We discussed My Samoan Chief at the Semsches Wednesday night over a delicious meal of sloppy joes, salad and French silk pie. The book was a good choice. We were all quite amazed that basically things haven't changed in the 50 plus years that Fay Calkins arrived,--except people bring home their bounty from feasts in aluminum roasting pans rather than hand woven baskets.

I was most intrigued by the author herself--I can't imagine showing up 7 months pregnant in 1950 on an island in the middle of the ocean. What a story--I hear you've met her daughter, who still lives there.

I agree with Teri's comments regarding the Fa'alavelave and the expected (demanded) gifts. I've never been one to put emphasis on the concept of "tradition"--I think people often over value that and it leads to disappointment from unfulfilled expectations. The only family tradition we've had was to take a picture of the kids on the front steps on their first day of school. And that green bean casserole for Thanksgiving. Definitely a "must have".

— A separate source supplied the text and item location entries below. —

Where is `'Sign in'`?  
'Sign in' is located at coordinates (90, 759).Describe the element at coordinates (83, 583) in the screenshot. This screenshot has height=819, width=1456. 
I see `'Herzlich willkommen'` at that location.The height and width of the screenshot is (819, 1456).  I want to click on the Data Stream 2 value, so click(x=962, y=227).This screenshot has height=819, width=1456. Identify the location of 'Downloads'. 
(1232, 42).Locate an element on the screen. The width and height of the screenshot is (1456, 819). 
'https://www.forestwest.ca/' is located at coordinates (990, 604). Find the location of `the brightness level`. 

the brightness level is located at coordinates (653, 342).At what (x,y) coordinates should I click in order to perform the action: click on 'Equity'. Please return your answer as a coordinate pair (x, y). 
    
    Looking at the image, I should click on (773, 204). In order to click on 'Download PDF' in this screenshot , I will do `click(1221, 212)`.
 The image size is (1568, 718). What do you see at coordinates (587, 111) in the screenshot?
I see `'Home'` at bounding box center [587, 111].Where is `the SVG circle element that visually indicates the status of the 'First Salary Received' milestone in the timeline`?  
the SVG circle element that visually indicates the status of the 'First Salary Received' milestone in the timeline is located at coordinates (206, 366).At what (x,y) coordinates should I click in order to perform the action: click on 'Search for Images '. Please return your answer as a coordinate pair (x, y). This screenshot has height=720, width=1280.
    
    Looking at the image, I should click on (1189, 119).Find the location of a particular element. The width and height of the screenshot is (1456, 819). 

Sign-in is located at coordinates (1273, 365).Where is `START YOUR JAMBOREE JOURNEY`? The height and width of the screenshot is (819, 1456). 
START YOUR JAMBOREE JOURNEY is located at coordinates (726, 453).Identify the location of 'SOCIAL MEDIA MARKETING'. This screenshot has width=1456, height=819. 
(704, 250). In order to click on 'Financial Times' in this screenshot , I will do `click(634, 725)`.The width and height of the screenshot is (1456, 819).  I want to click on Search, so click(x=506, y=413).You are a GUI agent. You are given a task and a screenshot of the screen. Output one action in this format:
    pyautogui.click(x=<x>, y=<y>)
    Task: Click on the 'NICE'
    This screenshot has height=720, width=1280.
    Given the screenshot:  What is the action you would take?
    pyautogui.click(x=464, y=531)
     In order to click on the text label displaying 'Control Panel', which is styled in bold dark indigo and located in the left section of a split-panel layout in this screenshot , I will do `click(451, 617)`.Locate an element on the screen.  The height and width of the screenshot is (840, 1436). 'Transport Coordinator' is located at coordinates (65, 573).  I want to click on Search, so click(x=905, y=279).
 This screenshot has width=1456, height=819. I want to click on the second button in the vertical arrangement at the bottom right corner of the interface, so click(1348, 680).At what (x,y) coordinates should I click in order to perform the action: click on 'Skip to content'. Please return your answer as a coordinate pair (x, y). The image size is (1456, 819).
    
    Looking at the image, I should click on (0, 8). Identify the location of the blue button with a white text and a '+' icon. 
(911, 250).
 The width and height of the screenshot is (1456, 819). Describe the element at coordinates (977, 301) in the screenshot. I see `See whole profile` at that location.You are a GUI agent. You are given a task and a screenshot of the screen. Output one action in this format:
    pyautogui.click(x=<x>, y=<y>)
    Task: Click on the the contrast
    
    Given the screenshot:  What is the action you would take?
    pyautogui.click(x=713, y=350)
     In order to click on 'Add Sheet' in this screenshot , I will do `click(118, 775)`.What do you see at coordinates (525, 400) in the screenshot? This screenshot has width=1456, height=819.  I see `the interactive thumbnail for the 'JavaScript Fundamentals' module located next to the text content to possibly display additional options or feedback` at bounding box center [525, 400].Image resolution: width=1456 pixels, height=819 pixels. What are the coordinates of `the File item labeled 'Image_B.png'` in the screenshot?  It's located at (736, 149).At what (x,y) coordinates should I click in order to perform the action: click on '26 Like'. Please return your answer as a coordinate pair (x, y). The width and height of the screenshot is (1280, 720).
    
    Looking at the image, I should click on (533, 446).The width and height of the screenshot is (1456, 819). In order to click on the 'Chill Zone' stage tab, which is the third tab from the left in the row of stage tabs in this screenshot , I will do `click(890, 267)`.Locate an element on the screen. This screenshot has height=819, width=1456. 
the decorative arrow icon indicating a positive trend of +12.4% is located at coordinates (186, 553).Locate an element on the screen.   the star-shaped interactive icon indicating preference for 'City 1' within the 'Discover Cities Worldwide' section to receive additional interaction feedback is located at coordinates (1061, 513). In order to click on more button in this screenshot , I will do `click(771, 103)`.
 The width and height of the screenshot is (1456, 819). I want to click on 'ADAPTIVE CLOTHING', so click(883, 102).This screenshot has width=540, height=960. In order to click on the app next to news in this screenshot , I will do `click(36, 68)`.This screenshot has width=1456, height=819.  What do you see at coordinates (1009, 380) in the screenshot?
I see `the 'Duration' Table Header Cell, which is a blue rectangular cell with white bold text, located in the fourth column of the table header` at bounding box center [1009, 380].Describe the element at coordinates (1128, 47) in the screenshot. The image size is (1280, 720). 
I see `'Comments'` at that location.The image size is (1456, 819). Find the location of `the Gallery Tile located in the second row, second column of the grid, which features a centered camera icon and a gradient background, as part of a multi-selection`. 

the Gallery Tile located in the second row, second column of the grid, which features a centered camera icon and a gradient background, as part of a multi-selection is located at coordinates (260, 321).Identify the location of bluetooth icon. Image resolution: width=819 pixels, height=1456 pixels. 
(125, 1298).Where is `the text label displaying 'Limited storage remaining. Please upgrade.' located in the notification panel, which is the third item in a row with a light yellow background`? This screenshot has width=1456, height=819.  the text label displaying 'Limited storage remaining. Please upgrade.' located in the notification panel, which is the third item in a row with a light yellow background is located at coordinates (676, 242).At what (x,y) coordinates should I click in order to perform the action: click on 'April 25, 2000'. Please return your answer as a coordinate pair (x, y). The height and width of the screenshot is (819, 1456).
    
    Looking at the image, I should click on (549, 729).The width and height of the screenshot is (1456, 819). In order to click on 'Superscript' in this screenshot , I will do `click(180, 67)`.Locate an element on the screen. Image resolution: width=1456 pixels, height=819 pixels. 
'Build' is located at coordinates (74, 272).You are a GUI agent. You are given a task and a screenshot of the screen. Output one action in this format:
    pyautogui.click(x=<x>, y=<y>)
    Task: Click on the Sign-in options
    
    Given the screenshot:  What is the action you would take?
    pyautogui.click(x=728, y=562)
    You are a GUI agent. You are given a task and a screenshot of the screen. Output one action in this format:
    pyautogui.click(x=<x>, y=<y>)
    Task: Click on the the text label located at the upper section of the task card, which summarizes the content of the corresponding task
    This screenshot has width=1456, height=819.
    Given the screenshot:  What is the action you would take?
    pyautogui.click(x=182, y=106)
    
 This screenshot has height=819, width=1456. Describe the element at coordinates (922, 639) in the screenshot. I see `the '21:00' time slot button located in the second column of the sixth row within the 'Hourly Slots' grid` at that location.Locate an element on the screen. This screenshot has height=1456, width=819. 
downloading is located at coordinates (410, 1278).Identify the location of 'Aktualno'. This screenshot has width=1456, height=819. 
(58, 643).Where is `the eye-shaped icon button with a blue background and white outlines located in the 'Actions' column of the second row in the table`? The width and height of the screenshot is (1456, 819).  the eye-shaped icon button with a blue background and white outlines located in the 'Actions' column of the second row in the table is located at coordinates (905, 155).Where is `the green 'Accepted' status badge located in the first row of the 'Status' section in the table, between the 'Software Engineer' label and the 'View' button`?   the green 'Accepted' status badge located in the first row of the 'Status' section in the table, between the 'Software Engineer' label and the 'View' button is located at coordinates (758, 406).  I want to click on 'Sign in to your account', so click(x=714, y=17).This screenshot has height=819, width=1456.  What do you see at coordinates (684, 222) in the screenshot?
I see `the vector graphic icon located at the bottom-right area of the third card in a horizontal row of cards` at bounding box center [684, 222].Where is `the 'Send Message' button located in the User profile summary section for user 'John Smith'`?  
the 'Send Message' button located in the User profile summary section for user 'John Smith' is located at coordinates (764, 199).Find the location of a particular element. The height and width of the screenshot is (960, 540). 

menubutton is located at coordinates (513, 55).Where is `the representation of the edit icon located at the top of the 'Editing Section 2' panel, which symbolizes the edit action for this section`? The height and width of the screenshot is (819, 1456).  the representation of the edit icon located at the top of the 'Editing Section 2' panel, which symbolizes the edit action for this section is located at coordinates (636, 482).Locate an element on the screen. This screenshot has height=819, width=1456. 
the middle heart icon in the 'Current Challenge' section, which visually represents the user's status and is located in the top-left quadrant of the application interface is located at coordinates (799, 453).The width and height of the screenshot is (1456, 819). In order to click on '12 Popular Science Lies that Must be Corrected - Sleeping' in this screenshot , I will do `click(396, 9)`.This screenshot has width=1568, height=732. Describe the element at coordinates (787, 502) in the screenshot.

I'm afraid this is turning into more of an email than a blog comment, so I'll sign off. We think of you often and wish you the best in your Samoan adventure.


braley515 said...

Hi Nick & Mary,
As I sit here in Mombasa, I know how hard it is as a westerner to sit by and watch the people you admire and respect dig themselves a bigger hole. But, a few hundred years ago us 'europeans' were making the same mistakes. We didn't have a set of wise westerners to guide us. I see your dilemma, as you hate to see them struggle, but i also see how useful you can be just to create an open environment for discussion of how they can instigate their own changes, without anyone losing face. It will happen, just not as fast as us Americans are used to seeing changes implemented.
I have just been a witness to the Kenya presidential elections and all the aftermath. They, too, struggle with how to be 'in' 21st century global politics, when they are still at the basic tribal levels in many of the day to day subsistance tasks. We think we know a better way, and perhaps we do. But as we know, living on the vicarious advice and info of others has never been a human strong point - 1st world or 3rd world. Give them the sounding board that they need, and they will make their own changes when their culture is ready for it. (Hope i don't sound too preachy!)